Cathay Pacific reserves the right to deal with unruly passengers in several ways, one of which is “making the passenger exit the aircraft while the aircraft is on the ground” [emphasis mine].

I was so glad I’d chosen Cathay Airlines when I read this. THANK YOU Cathay. I hadn’t considered that you might have reserved the right to throw me off the plane mid-flight, and I appreciate your tolerance.

The second half of that sentence must be a clue that some airlines (Singapore Air?) are taking a more totalitarian approach to passenger control. Be on the lookout for a piratey new Walk the Plane policy, whereby anyone caught rearranging their luggage while the seat belt light is on is prodded to the front of the plane by the drink cart and shot out through an airlock over the warm West Pacific.
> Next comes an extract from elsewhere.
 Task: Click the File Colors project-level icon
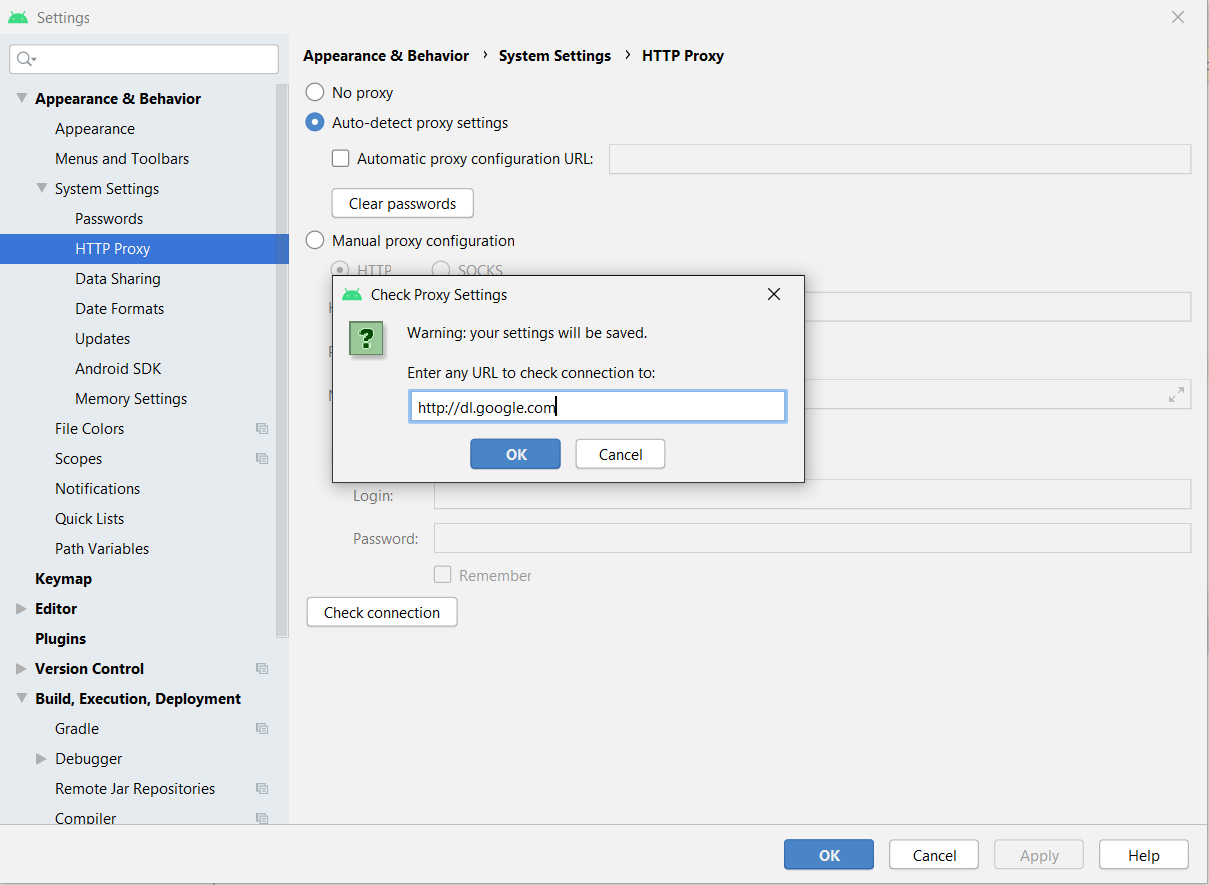[x=262, y=429]
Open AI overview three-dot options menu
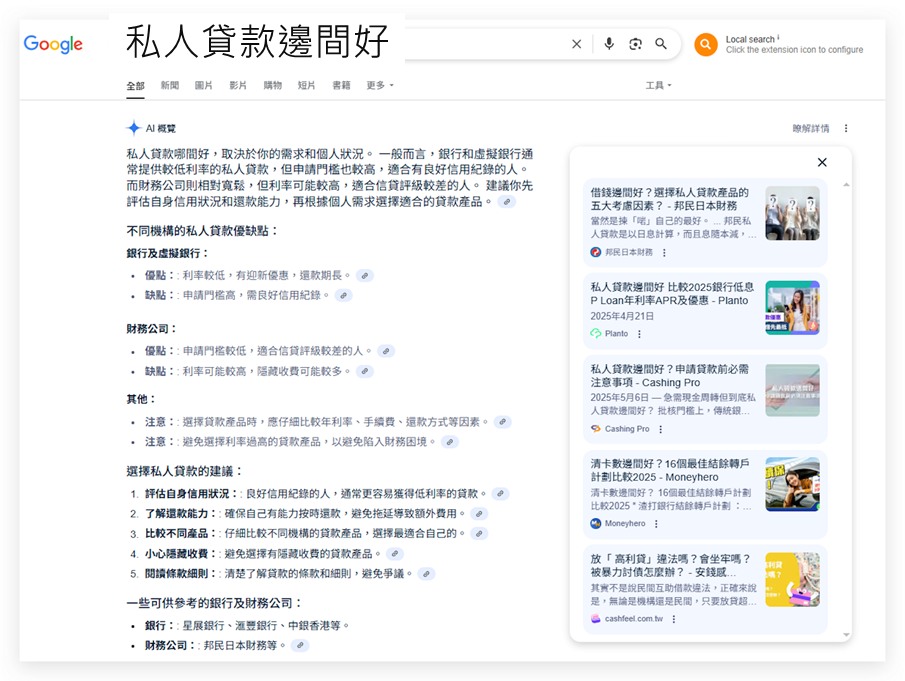 click(846, 129)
If I were them, I’d maximize the deterrence factor you can get out of this trump card. No flight attendant wants to raise his voice at all, let alone multiple times on a flight full of assholes. Make the passenger start walking from the very back and force other passengers to throw peanuts while the attendants yell things like “Your life vest is located in Davey Jones’ lockerrrr! and “Dead men ring no call buttons!”

Make sure to read your airline’s discipline policy before booking, especially if you’re the sassy type.